D. S. Chapman, Tim Best, Kayla Seedig, Gracelee Lawrence, Andrea Mauery, Megan Van Groll, Jessamyn Plotts, and Allison Maria Rodriguez challenge existing systems of belief and the social construction of gender. Chapman uses her own body both as a signifier of trans femininity and as a material in which to perform, provoke, and complicate the rituals surrounding the construction of gender. Best complicates the long-established relationship between photographer and model, voyeur and subject. In the “POLISHED” series, the vulnerability of the subject (here the artist) is amplified by the physical erasure of the genitals. Similarly, Seedig uses experimental printmaking processes to obscure sex/gender signifiers and heighten the visceral presence of the body. In transforming female figures into fruits (particularly those, such as the pineapple, that have a documented history of capitalist commodity), Lawrence examines how eroticism and exoticism within the sculptural tradition have been shaped by patriarchal power dynamics. Mauery looks at the social position of hair as a gendered body part and attempts to pushes past the specificity of individuality to examine larger social and environmental issues.
The relationship between femininity and anger is explored by Van Groll in her hyperrealistic paintings depicting women at the height of fury. Plotts investigates the most salacious or disturbing moments of popular films. Neither the paintings (nor the accompanying text in Plotts’s work) reveals a cohesive narrative; instead they isolate moments of abject terror, pain, or anxiety. This allows us to consider the exact instances of sexual violence that are so often minimized within the larger context of the narrative. Rodriguez too examines trauma in “One Girl’s Fantasy,” a public seven-screen video installation that documents the voices of female-identifying artists who have utilized childhood fantasies to overcome extreme circumstances.
Finally, a small group of artists examine systems of belief in entirely literal ways. Chris Bexar distorts architectural photos in order to test the boundaries of what our brain will or will not believe to be real. Julia Dotter, Matthew Dercole, and Peter Nicholson similarly explore a very specific realm of psychological experience—the uncanny. Dotter examines the dissociative material quality of a football, the quintessential beacon of heteronormative masculinity in her home state of Texas. When ripped open it is transformed into something uncannily sensuous. The jarring and purposefully distasteful sculptures in Dercole’s “Asexual Appetite” series—an ice cream cone filled with worms, for example—speak to the human propensity for listlessness and a discontent with necessity. Nicholson’s photographs depict the quiet complexities of the human-altered landscape. Though framed in documentary-style, the photographs reveal elements such as a Hitchcockian flock of birds flying over a steeple or an inert body spread upon the pristine lawn of a state house that evoke the uncanny.
Click summary tiles to open each artist's Project page.

MATERIAL PROVIDED —
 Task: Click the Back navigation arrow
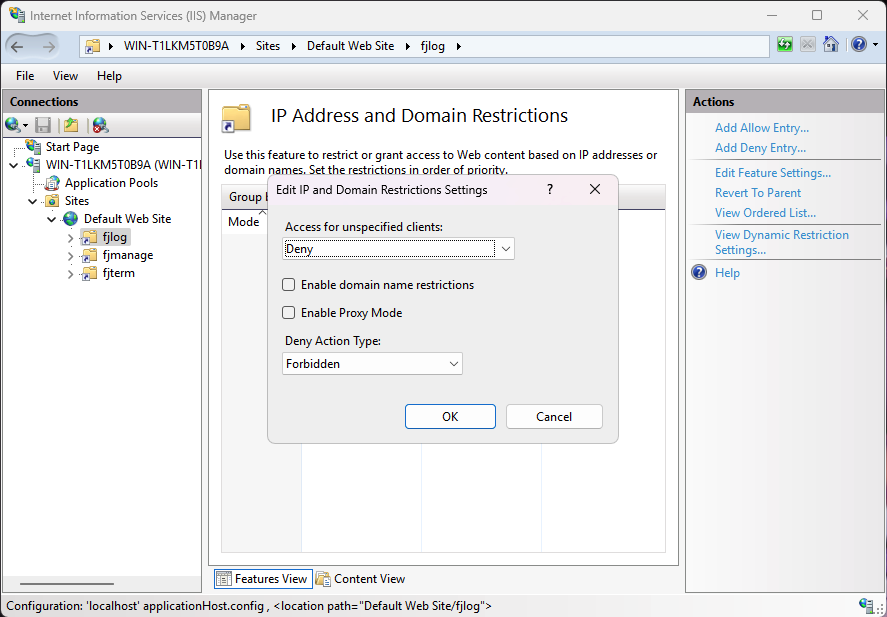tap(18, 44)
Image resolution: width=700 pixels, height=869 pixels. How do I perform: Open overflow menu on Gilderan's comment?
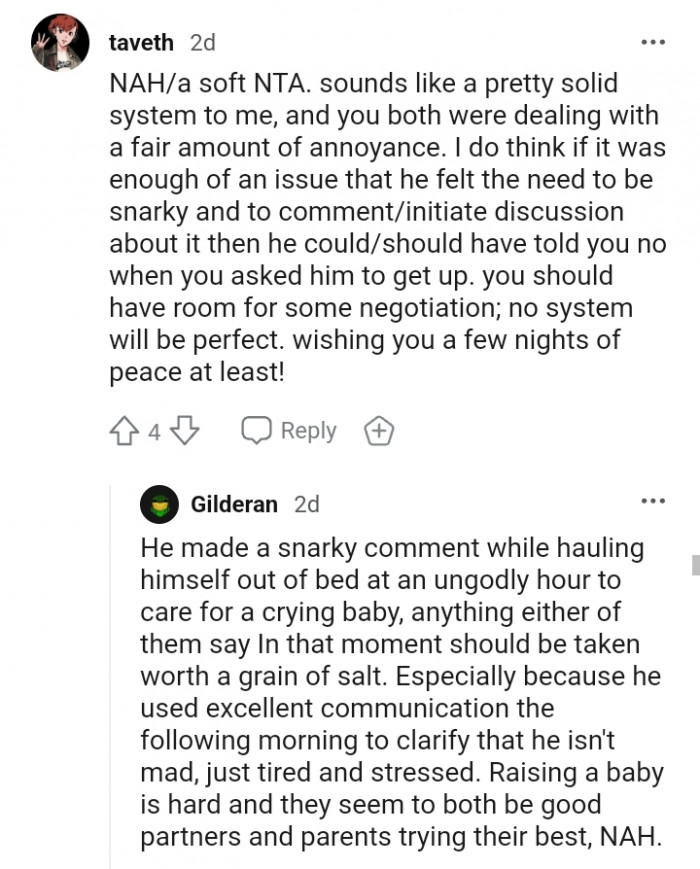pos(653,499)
...
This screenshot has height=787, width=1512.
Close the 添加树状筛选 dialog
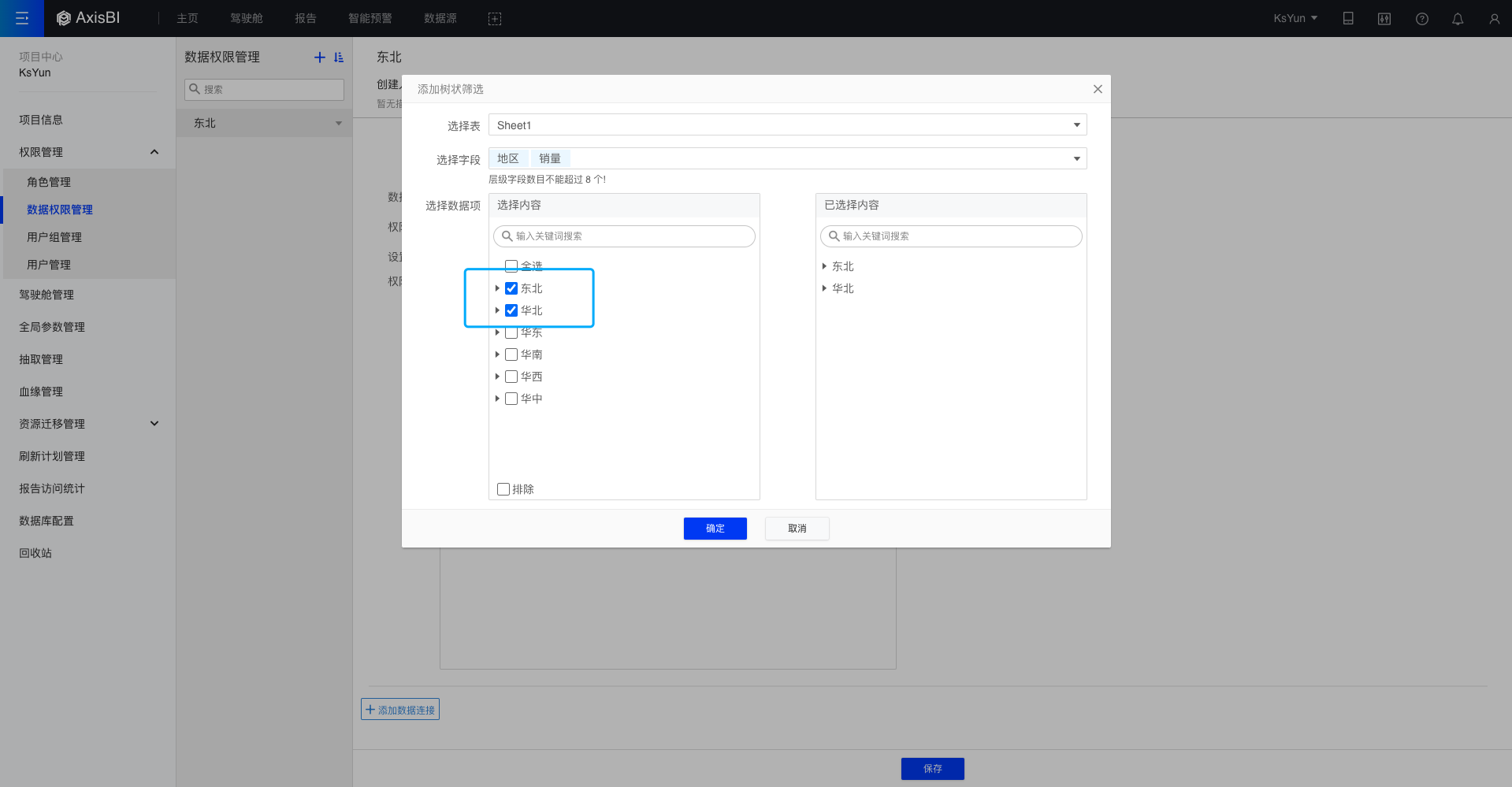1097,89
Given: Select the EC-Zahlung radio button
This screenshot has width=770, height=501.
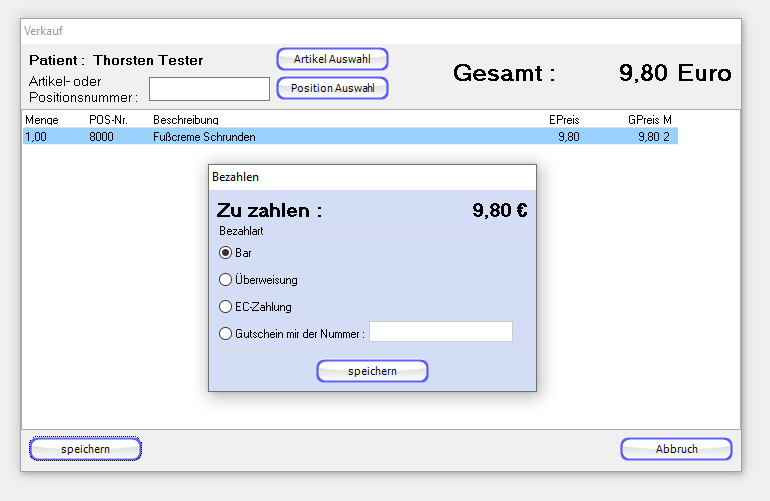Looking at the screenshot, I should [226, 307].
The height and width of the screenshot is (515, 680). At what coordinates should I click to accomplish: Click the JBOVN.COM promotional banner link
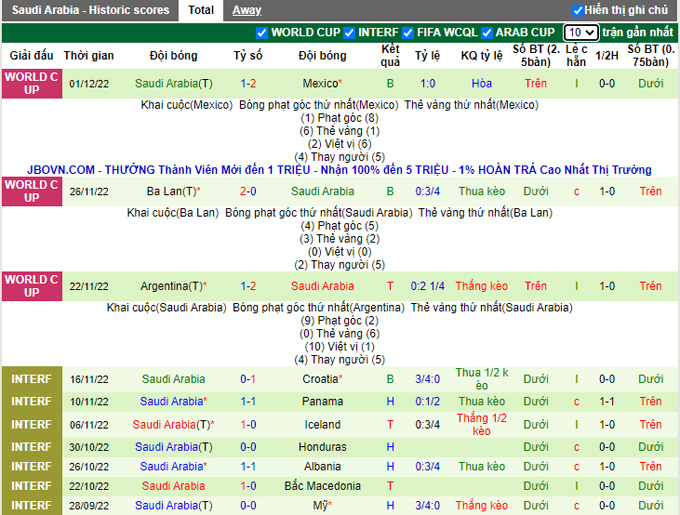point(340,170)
---
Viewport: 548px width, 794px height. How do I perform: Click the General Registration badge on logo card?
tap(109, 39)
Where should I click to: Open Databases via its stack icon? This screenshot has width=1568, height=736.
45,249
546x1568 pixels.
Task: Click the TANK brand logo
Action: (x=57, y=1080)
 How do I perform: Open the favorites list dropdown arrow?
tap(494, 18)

BRIEF 1 —
In the passage on the artists, which fruit is named as having a documented history of capitalist commodity?
BRIEF 2 —
Set down, word for word, the portion of the passage on the artists from "The relationship between" to "overcome extreme circumstances.".
The records are separate material with no connection to the passage on the artists.

TASK ANSWER 1 —
The pineapple.

TASK ANSWER 2 —
The relationship between femininity and anger is explored by Van Groll in her hyperrealistic paintings depicting women at the height of fury. Plotts investigates the most salacious or disturbing moments of popular films. Neither the paintings (nor the accompanying text in Plotts’s work) reveals a cohesive narrative; instead they isolate moments of abject terror, pain, or anxiety. This allows us to consider the exact instances of sexual violence that are so often minimized within the larger context of the narrative. Rodriguez too examines trauma in “One Girl’s Fantasy,” a public seven-screen video installation that documents the voices of female-identifying artists who have utilized childhood fantasies to overcome extreme circumstances.